Stated exercise 1:
Answer these questions from the passage on unschooling:
(a) How old are Rio and Bryden?
(b) Where is the Jacobs family from?
(c) At what time in the programme is the feature found?
Stated exercise 2: Lay out the rows from the line containing "The width and height of the screenshot is (193, 173)." through the end of the rows as a Markdown table with the columns Number and Line. Leave out blank lines.

Passage given:
===

I first heard about Maryanne Jacobs when I came across an article about Unschooling in the Mail online. Unfortunately, some negative comments from educators and readers followed which demonstrate a lack of understanding - not only of unschooling and home-schooling, but also of school and, indeed life. Have a read. What do you think?
"The stay-at-home children who are being 'unschooled': Mother lets her kids 'teach' themselves - by playing computer games and having 'life experiences'.
Maryanne Jacobs lets her children Rio, nine, and Bryden, eight, stay home.
With no formal lessons or timetables, she says they learn by themselves.
The family from Gorebridge in Scotland practise new idea of 'unschooling'.
Children can choose what they do, when, and when they go to bed.
Miss Jacobs says children learn numbers by playing Minecraft and baking."
Read more here.
Maryanne and her daughter then appeared on breakfast television - ITV's Daybreak programme - yesterday and, whilst I was really glad to see public discussion of unschooling, I was also concerned for them and wondered what they would be asked and how they would come across. You can watch the programme here for the next 5 days. It is a short feature, found 140 minutes into the programme at 8.10 a.m.

===

(Collected data)
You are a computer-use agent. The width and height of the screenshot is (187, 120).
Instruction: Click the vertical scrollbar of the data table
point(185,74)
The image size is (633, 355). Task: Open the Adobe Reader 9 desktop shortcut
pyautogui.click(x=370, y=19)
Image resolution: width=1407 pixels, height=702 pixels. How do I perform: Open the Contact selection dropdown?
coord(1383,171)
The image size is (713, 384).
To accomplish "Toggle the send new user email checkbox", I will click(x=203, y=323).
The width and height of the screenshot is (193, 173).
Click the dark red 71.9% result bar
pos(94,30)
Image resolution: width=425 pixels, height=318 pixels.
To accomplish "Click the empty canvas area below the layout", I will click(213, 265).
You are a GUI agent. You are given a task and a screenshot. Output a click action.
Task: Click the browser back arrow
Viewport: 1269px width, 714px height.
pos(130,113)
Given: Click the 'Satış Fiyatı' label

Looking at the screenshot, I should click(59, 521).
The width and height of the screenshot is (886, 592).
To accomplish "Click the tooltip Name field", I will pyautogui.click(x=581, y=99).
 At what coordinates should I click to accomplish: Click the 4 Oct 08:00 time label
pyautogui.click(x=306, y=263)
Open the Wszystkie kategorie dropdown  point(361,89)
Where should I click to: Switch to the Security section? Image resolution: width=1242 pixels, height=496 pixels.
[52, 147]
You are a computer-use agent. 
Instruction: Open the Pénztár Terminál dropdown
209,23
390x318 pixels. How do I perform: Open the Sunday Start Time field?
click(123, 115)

===

Correct result 1:
(a) Rio is nine, and Bryden is eight.
(b) Gorebridge in Scotland.
(c) At 8.10 a.m., 140 minutes into the programme.

Correct result 2:
| Number | Line |
|---|---|
| 1 | The width and height of the screenshot is (193, 173). |
| 2 | Click the dark red 71.9% result bar |
| 3 | pos(94,30) |
| 4 | Image resolution: width=425 pixels, height=318 pixels. |
| 5 | To accomplish "Click the empty canvas area below the layout", I will click(213, 265). |
| 6 | You are a GUI agent. You are given a task and a screenshot. Output a click action. |
| 7 | Task: Click the browser back arrow |
| 8 | Viewport: 1269px width, 714px height. |
| 9 | pos(130,113) |
| 10 | Given: Click the 'Satış Fiyatı' label |
| 11 | Looking at the screenshot, I should click(59, 521). |
| 12 | The width and height of the screenshot is (886, 592). |
| 13 | To accomplish "Click the tooltip Name field", I will pyautogui.click(x=581, y=99). |
| 14 |  At what coordinates should I click to accomplish: Click the 4 Oct 08:00 time label |
| 15 | pyautogui.click(x=306, y=263) |
| 16 | Open the Wszystkie kategorie dropdown  point(361,89) |
| 17 | Where should I click to: Switch to the Security section? Image resolution: width=1242 pixels, height=496 pixels. |
| 18 | [52, 147] |
| 19 | You are a computer-use agent.  |
| 20 | Instruction: Open the Pénztár Terminál dropdown |
| 21 | 209,23 |
| 22 | 390x318 pixels. How do I perform: Open the Sunday Start Time field? |
| 23 | click(123, 115) |